A Sailors Story: Admiral John Sidney "Slew" McCain Sr.
For a couple of years, he had attended the University of Mississippi and had even joined the Phi Delta Theta fraternity before deciding to enter the Military Academy.
He had initially planned on going to West Point, but, after using U.S. Navy test preparation materials, he chose to enter Annapolis instead.
Graduating in 1906, he took part in the Great White Fleet's world tour, which took place from 1907 until 1909, returning to the U.S as a member of the USS Connecticut's crew.
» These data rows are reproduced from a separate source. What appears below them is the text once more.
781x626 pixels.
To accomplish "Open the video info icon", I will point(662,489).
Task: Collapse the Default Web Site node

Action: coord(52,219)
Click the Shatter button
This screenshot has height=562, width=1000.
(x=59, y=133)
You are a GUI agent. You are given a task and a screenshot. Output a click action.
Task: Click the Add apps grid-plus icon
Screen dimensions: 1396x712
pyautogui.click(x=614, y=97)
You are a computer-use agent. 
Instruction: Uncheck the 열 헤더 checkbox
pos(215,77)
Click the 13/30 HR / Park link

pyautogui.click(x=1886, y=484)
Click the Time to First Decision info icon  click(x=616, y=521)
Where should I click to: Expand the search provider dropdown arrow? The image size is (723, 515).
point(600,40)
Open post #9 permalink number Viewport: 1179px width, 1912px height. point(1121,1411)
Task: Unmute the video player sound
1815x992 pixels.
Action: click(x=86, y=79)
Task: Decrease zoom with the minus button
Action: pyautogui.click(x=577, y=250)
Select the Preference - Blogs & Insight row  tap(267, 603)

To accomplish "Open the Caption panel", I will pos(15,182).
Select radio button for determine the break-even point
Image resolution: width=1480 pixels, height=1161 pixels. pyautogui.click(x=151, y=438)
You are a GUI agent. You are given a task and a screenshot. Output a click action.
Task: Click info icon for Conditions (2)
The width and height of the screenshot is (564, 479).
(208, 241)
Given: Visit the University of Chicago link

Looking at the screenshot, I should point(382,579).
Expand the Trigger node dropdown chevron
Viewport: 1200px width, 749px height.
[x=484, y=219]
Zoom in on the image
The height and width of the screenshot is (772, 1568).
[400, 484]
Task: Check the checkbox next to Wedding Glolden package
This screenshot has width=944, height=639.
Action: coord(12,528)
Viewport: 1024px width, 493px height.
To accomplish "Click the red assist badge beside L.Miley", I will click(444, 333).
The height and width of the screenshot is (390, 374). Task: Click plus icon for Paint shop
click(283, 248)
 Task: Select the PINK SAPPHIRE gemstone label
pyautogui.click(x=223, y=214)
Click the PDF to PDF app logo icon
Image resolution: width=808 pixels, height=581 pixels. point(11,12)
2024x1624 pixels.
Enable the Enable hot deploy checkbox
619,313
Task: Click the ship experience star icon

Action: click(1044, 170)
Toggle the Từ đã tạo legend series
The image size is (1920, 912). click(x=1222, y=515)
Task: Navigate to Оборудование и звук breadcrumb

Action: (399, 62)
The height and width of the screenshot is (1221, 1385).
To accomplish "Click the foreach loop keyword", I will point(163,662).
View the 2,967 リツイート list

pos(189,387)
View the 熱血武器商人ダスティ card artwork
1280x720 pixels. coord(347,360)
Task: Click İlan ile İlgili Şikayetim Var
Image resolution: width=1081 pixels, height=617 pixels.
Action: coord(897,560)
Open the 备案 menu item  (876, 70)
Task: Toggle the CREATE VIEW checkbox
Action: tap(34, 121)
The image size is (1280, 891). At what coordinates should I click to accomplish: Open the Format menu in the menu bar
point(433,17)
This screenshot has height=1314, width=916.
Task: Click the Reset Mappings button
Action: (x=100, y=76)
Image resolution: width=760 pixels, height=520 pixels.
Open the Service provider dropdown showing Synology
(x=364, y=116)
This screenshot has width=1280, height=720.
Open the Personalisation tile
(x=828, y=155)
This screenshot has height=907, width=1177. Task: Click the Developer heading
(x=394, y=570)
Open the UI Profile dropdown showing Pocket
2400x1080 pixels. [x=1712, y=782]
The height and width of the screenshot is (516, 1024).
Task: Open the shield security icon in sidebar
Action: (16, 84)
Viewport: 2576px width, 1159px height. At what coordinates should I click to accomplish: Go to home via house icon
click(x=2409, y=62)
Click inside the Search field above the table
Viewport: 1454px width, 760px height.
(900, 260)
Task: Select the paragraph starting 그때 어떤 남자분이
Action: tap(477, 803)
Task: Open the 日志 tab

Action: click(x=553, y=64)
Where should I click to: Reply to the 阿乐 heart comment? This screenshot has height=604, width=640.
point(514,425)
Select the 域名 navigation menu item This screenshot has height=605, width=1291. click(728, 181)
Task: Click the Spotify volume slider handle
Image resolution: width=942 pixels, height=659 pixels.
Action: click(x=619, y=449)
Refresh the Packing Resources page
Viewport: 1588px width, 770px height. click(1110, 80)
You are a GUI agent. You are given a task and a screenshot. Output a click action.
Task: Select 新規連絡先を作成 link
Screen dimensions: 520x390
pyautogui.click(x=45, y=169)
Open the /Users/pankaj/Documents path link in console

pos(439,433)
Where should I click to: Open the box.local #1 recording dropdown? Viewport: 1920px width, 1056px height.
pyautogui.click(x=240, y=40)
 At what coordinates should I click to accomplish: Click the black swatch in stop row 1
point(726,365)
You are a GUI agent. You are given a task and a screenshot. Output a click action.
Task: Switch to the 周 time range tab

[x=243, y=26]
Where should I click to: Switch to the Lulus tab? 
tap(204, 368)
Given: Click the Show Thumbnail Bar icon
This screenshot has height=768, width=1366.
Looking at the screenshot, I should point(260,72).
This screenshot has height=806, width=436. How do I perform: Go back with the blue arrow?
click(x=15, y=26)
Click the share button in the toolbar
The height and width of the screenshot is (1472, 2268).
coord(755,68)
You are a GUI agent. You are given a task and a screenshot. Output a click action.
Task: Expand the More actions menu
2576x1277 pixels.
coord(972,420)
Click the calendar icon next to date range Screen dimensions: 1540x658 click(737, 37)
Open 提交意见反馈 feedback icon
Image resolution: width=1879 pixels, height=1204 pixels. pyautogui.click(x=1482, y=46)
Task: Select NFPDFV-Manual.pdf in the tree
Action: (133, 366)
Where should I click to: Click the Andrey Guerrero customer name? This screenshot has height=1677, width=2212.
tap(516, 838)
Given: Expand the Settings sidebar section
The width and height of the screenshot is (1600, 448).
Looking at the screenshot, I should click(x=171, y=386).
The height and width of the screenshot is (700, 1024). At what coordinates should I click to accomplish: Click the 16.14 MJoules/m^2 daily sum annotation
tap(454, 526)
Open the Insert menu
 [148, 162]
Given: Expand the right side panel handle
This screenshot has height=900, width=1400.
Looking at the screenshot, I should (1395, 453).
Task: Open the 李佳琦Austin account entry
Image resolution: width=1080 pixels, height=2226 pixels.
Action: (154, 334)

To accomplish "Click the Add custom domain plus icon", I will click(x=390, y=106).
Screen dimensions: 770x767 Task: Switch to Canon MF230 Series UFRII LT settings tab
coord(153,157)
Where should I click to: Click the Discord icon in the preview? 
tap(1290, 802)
Admiral McCain was then assigned to the Asiatic Squadron, berthed in San Diego.
He served as the Executive Office of the USS Colorado, patrolling the Pacific coast of Mexico from 1914 to 1915 before joining the crew of the USS San Diego in September, to provide convoy protection in the Atlantic during WWI. He was also briefly assigned to the Bureau of Navigation, during in mid-1918.
The '20s and early '30s saw Admiral McCain assigned to a variety of boats, including the USS Maryland, USS Mexico, and his first command, aboard the USS Sirius.
Admiral McCain then began his training at flight school, graduating in 1936, and was then assigned to command the aircraft carrier USS. Ranger, a post he held until 1939. After which he was assigned command of the Aircraft Scouting Force.
In May 1942, he was named Commander of Aircraft, South Pacific, in response to Pearl Harbor, before his assignment as the head of the Bureau of Aeronautics in Washington, and then promoted to Deputy Chief of Naval Operations for Air.
Admiral McCain returned to combat in August 1944, receiving a command of a carrier group in Task Force 8 and was instrumental in the Marians Island Campaign, and Battle of the Philippine Sea, before taking command of Task Force 38, which he led through the Battle of Okinawa. Admiral McCain is also known for turning to assist Admiral Sprague's team during the Battle Off Samar, prior to receiving orders to do so, as he had been listening to the radio transmissions. His actions helped recover the planes which had launched in the initial attack, and his presence encouraged the Japanese withdrawal.
Admiral McCain, long ready to retire, stayed through the surrender ceremony in Tokyo Bay on September 2, 1945, before succumbing to a heart attack on September 6. He rests in Arlington Cemetary.